Work required:
List the lines of this listing that hold the word "terminal".

Exercise input:
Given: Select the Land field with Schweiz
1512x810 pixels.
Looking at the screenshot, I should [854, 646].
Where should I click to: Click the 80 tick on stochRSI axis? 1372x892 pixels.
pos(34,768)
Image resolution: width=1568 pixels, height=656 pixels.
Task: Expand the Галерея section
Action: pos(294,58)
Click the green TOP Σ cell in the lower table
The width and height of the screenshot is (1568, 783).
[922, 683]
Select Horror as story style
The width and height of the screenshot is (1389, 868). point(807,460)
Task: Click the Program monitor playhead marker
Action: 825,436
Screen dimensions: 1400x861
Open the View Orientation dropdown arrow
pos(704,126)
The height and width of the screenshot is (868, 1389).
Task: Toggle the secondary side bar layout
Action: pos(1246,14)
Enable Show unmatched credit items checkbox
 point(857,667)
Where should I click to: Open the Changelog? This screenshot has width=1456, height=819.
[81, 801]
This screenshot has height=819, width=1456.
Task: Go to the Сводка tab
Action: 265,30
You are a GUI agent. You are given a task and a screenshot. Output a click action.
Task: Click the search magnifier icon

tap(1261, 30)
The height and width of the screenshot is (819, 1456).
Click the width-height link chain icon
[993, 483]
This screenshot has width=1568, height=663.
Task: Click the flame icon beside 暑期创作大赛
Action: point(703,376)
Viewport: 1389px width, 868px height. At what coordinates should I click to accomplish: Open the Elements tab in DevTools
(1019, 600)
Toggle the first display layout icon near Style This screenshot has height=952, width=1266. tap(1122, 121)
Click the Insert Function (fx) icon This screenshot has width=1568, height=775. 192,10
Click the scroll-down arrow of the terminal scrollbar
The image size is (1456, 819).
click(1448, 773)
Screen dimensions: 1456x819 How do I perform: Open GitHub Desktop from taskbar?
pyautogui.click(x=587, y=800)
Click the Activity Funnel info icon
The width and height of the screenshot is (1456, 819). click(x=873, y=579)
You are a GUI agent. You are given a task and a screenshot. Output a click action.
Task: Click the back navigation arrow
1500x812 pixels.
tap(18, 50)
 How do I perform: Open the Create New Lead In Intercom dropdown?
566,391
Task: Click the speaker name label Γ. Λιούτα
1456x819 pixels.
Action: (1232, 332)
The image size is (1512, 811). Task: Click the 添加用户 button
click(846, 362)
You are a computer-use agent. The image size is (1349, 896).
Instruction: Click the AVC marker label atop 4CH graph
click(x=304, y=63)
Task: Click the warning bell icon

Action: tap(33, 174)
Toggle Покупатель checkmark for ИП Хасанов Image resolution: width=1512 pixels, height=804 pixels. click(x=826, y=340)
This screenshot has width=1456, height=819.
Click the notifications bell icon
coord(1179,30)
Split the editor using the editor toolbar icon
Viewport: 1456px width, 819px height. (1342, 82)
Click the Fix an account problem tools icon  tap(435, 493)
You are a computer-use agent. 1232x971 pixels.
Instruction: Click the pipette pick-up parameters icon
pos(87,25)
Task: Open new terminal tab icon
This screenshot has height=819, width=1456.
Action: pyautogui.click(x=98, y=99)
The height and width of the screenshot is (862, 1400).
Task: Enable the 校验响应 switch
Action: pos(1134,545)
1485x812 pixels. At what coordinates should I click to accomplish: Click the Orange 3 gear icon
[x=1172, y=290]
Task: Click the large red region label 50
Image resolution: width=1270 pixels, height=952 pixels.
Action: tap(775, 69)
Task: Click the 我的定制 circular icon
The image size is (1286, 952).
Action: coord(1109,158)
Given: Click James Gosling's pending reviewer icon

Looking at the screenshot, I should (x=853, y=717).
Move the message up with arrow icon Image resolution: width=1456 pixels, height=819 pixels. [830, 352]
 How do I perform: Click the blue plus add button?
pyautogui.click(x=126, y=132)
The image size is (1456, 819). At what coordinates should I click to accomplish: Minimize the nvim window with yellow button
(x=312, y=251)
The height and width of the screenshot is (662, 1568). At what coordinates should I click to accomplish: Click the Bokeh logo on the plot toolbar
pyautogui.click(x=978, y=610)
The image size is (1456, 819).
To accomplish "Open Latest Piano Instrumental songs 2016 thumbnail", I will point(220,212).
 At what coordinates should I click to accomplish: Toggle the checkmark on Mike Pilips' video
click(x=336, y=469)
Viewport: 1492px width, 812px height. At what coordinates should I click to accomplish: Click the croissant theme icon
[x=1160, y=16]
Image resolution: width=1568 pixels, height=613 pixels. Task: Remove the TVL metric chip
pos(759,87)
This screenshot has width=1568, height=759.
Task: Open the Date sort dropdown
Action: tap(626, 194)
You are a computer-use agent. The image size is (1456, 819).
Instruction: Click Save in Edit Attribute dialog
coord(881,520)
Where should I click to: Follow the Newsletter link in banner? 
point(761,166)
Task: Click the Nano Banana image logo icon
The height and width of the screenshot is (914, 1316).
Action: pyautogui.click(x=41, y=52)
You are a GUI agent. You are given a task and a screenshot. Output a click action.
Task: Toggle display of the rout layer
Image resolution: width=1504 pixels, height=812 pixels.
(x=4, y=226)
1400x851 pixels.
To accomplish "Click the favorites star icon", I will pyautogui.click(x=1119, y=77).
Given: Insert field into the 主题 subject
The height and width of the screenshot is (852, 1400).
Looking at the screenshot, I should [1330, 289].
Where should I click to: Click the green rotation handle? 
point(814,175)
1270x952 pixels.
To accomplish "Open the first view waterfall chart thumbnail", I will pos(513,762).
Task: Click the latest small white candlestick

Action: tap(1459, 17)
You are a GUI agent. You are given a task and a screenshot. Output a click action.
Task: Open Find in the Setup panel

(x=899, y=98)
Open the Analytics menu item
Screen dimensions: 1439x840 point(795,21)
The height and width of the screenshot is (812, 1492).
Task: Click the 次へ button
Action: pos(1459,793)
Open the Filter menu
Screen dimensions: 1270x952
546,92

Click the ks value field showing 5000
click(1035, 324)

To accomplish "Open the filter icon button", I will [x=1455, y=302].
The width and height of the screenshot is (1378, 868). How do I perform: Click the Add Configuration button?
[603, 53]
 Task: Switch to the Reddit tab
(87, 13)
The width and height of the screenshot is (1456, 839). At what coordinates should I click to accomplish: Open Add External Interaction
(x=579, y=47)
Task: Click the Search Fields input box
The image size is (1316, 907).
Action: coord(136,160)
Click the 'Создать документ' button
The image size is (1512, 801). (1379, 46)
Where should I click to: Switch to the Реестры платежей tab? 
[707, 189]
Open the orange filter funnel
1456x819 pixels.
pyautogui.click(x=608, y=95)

Your solution:
Click the scroll-down arrow of the terminal scrollbar
Task: Open new terminal tab icon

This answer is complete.